* [pbs-devel] [PATCH proxmox-backup v2] task tracking: improve pruning and fix accounting for missing entries
@ 2025-11-20 6:02 Hannes Laimer
2025-11-20 9:01 ` [pbs-devel] [PATCH FOLLOW-UP proxmox-backup 2/4] task tracking: actually reset entry if desynced Fabian Grünbichler
0 siblings, 1 reply; 6+ messages in thread
From: Hannes Laimer @ 2025-11-20 6:02 UTC (permalink / raw)
To: pbs-devel
Refactor the active operation tracking to use the
`check_process_running_pstart` helper. This simplifies the logic for
identifying stale entries caused by PID reuse and aligns the update path
with the read path.
Additionally, fix a logic bug where decrementing the operation count for
a non-existent entry would incorrectly create a new entry with a
positive count of 1. Now, such operations are ignored, and new entries
are only created when the count is positive.

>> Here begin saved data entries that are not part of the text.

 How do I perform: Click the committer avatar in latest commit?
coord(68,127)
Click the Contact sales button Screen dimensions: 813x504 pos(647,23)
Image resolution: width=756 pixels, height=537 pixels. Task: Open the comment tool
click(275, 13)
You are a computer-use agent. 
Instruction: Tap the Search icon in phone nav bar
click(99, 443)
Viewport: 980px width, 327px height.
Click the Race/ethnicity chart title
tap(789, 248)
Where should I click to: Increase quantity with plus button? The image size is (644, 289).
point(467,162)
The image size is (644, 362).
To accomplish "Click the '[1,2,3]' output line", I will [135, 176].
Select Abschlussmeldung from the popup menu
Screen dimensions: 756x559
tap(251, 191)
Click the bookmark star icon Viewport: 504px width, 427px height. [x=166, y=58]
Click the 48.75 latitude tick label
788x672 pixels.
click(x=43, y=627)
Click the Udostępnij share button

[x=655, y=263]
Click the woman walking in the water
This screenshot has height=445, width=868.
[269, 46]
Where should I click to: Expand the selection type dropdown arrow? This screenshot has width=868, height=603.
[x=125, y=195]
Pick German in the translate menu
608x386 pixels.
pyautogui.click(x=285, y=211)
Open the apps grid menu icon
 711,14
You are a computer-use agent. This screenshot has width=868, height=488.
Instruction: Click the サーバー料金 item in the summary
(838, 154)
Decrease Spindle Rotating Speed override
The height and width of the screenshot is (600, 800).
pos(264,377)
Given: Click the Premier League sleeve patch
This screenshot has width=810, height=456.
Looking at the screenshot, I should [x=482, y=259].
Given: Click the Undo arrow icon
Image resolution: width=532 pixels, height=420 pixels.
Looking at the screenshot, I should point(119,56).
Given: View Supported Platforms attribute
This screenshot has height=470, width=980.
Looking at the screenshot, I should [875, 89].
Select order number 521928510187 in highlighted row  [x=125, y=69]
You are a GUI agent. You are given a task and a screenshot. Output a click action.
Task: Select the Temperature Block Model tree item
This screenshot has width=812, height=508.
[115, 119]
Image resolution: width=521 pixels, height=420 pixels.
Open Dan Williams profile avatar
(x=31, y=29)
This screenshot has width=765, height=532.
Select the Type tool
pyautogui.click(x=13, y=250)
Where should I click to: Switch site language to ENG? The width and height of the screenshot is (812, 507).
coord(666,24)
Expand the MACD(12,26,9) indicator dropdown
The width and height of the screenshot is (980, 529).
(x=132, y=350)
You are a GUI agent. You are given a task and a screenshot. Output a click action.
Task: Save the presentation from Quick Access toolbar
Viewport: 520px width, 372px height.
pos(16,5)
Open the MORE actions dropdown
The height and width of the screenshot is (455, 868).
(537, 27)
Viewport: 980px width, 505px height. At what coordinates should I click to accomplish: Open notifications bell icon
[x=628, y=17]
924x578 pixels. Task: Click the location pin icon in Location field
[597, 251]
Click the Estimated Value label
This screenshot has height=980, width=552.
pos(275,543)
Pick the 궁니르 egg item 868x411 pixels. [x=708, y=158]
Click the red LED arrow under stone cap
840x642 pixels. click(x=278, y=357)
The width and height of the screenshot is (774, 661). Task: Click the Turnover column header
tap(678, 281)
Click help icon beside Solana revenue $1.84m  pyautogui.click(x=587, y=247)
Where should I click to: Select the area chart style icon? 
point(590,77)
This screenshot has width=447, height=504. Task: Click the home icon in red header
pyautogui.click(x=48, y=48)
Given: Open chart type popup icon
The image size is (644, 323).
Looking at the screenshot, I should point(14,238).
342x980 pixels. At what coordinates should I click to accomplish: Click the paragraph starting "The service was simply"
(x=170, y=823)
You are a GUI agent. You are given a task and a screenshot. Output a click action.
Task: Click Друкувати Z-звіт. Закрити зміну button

Suggested-by: Fabian Grünbichler <f.gruenbichler@proxmox.com>
Signed-off-by: Hannes Laimer <h.laimer@proxmox.com>
---
v2, thanks @Fabian!:
- use `check_process_running_pstart` instead of `check_process_running` + starttime comparison
- improve readability by flattening match logic
- fix bug for decrements when no entry exists (led to new entry with 1
before)
pbs-datastore/src/task_tracking.rs | 52 ++++++++++++++++--------------
1 file changed, 27 insertions(+), 25 deletions(-)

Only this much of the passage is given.